Red Hat

In Relation To Vlad Mihalcea

In Relation To Vlad Mihalcea

Hibernate Community Newsletter 5/2016

Posted by    |       |    Tagged as Discussions Hibernate ORM

Welcome to the Hibernate community newsletter in which we share blog posts, forum and StackOverflow questions that are especially relevant to our users.


The new User Guide is online, and it’s now the default Hibernate reference documentation. We keep on improving it, and the next release will contain a chapter about Hibernate Spatial, a section about calling stored procedures, and an update to the Multi-tenancy chapter.

Sanne talked about Hibernate Search and Lucene at the London Lucene/Solr Meetup. I hope the recordings will be available soon.


Bozhidar Bozhanov wrote a step-by-step guide for integrating Hibernate, Spring, and Infinispan.

Dane Dennis, from JArchitect, analyzed the Hibernate Core API and concluded that Hibernate is a "good example of open source projects to learn from".

While running some tests on all major relational database systems, I bumped into a very interesting issue relating to MySQL metadata locking.

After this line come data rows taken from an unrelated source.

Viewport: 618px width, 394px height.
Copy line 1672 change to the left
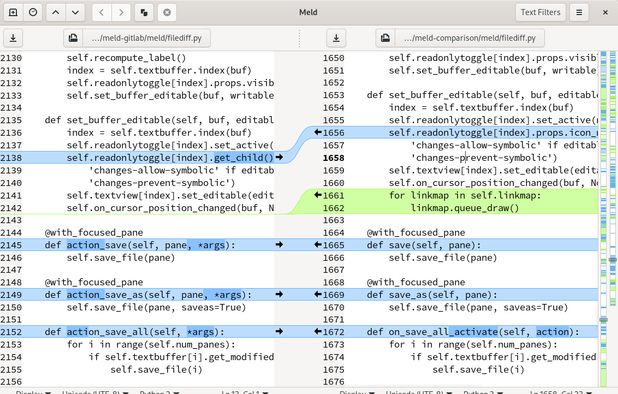pos(318,331)
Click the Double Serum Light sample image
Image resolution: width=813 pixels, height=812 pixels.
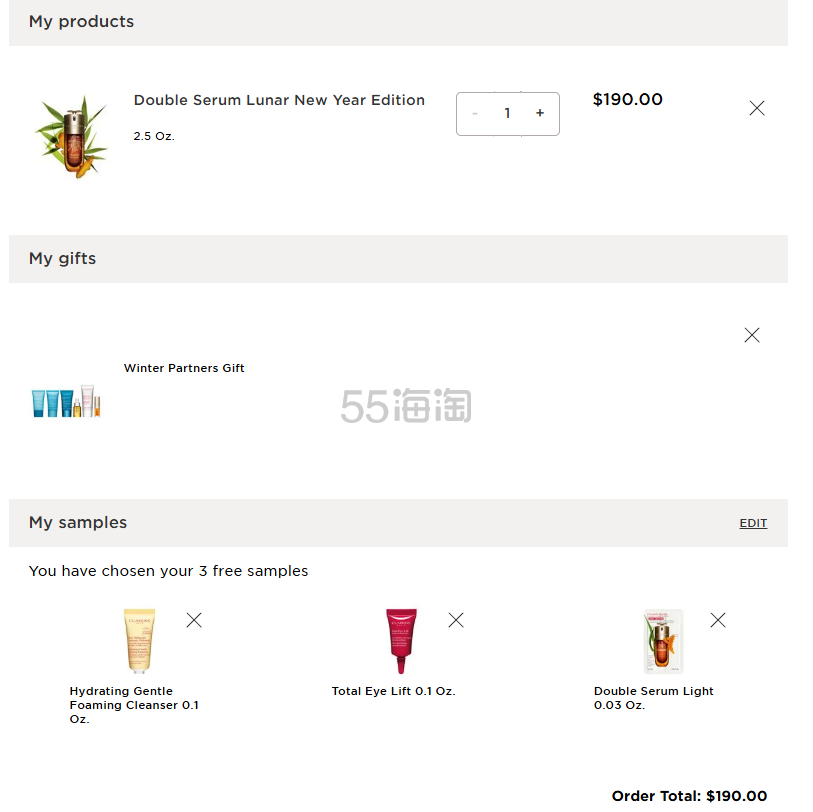[x=663, y=641]
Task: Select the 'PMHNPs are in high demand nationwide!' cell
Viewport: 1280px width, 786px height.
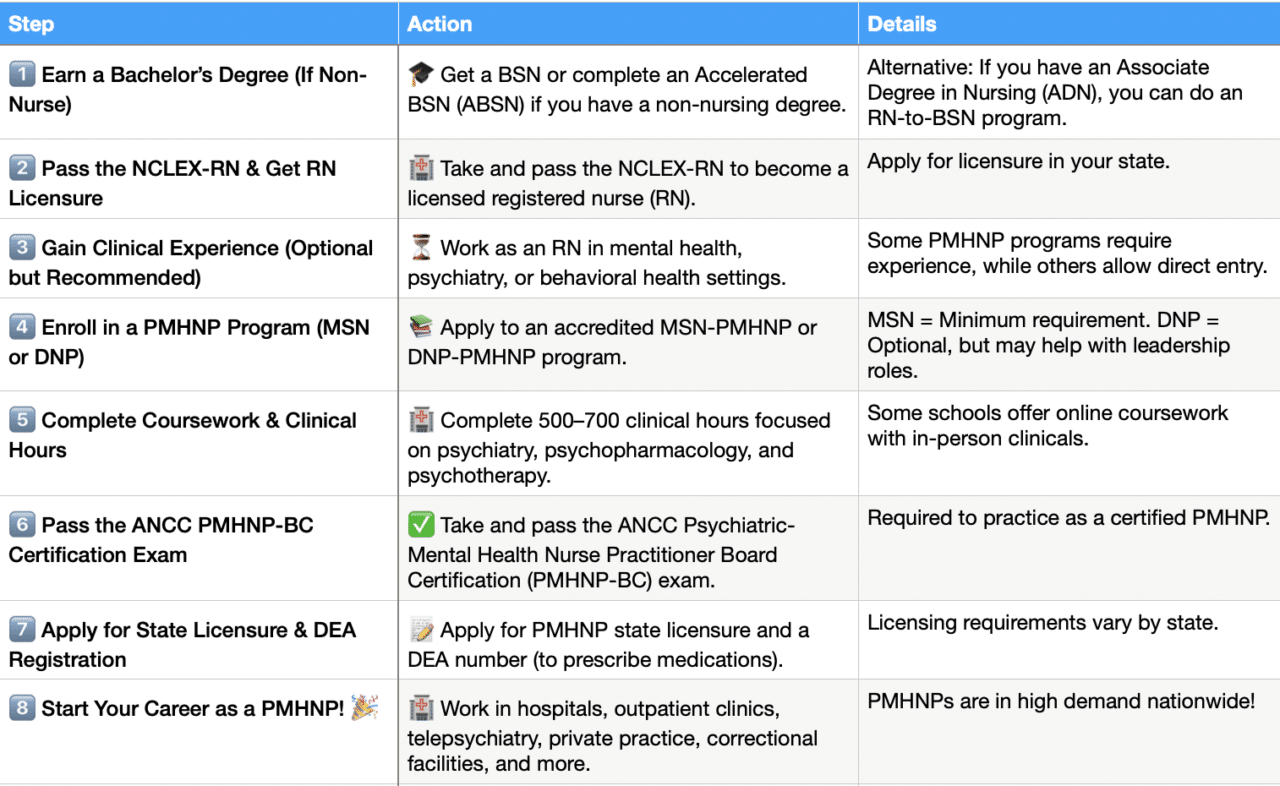Action: [x=1060, y=701]
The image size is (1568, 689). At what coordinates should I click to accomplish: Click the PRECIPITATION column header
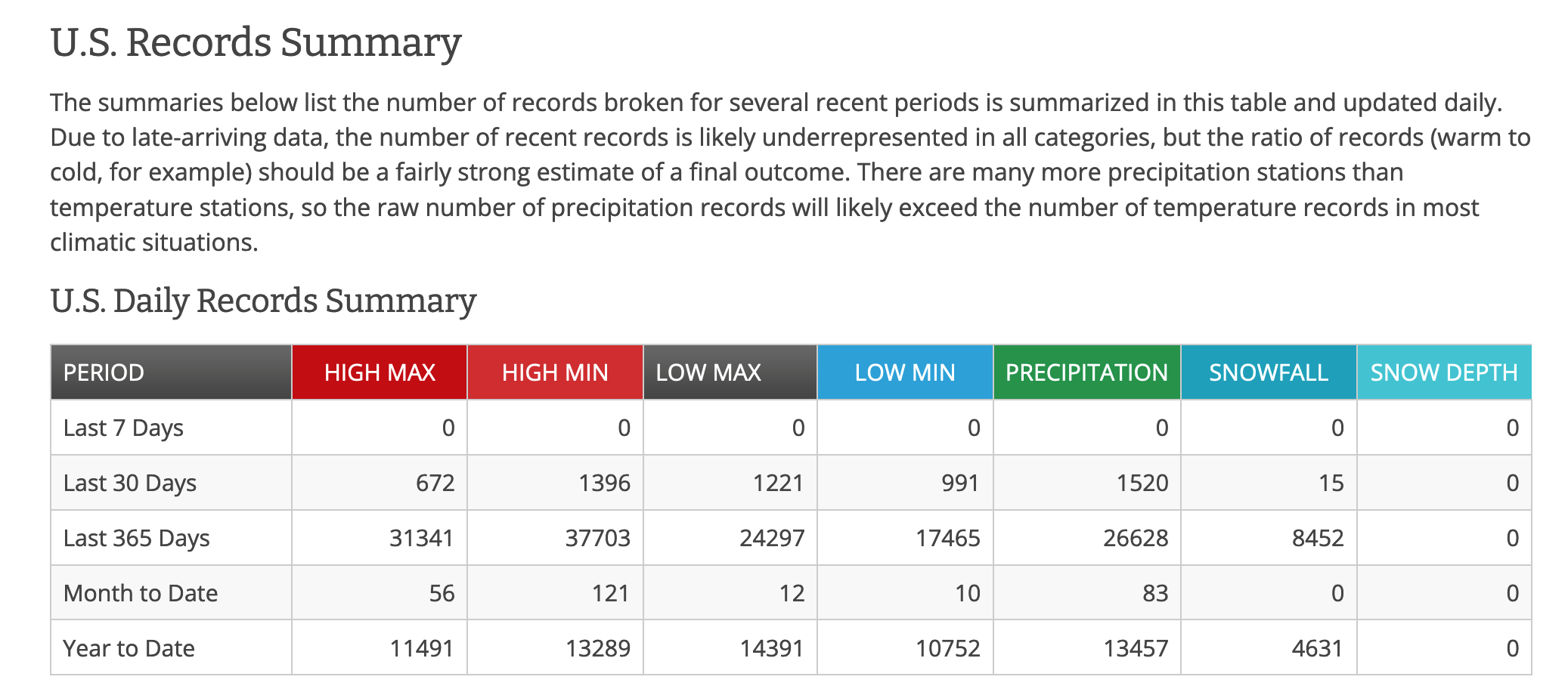click(1086, 372)
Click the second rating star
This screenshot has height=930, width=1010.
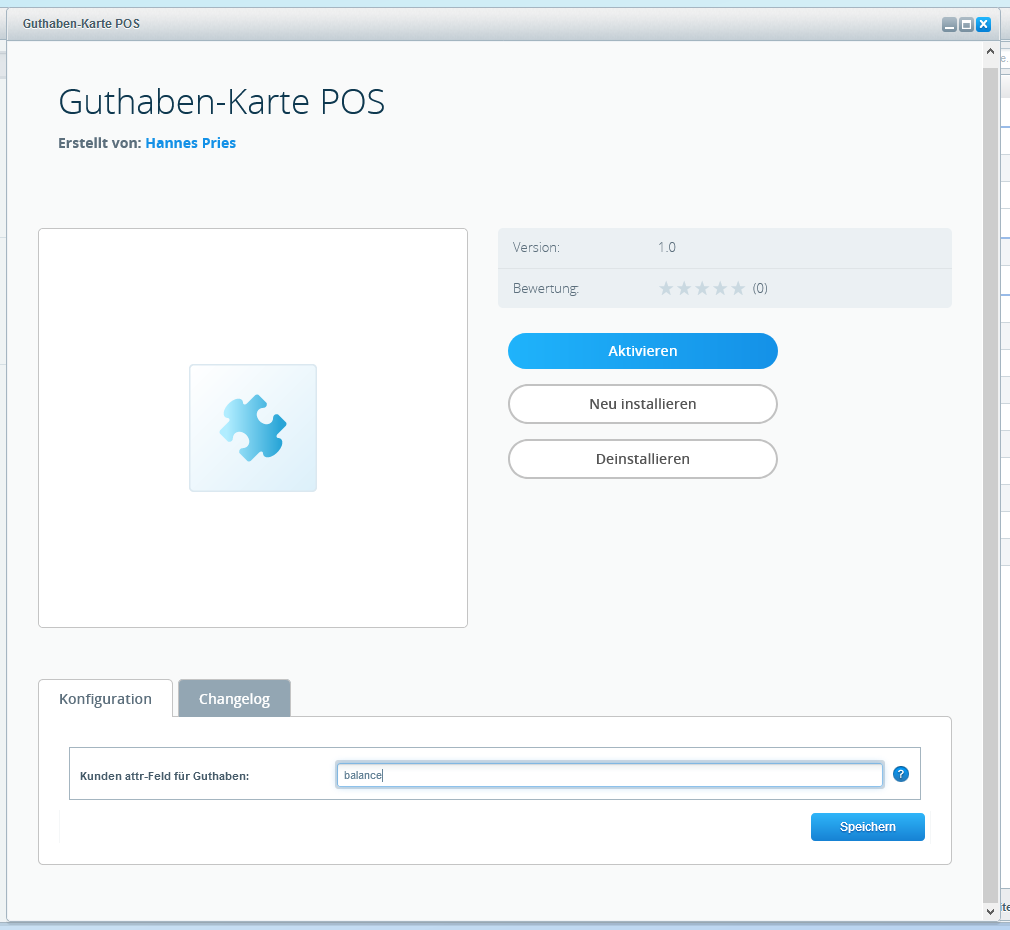(x=684, y=289)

The bottom line is that you a transaction should always end as otherwise locks might be held, therefore impacting other concurrent transactions.

The New Hibernate ORM User Guide

Posted by    |       |    Tagged as Discussions Hibernate ORM

Big news

We are glad to announce that the new Hibernate ORM User Guide has become the default Hibernate 5.1 reference documentation. This process was started last summer, and it was one of the primary goals of the Hibernate 5 project version.

What’s changed

Previously, all the documentation was written in DocBook, and we wanted to move away to a more human-friendly format. Thanks to Dan Allen and the Asciidoctor community, we now have a tool to write technical documentation where the actual content doesn’t get lost in a myriad of XML markup tags.

All the examples are embedded from unit tests which are, of course, available on GitHub. This way, we ensure that all code snippets are valid and relevant in the future as well (removing a deprecated class will trigger a test failure, and we can immediately update the broken example).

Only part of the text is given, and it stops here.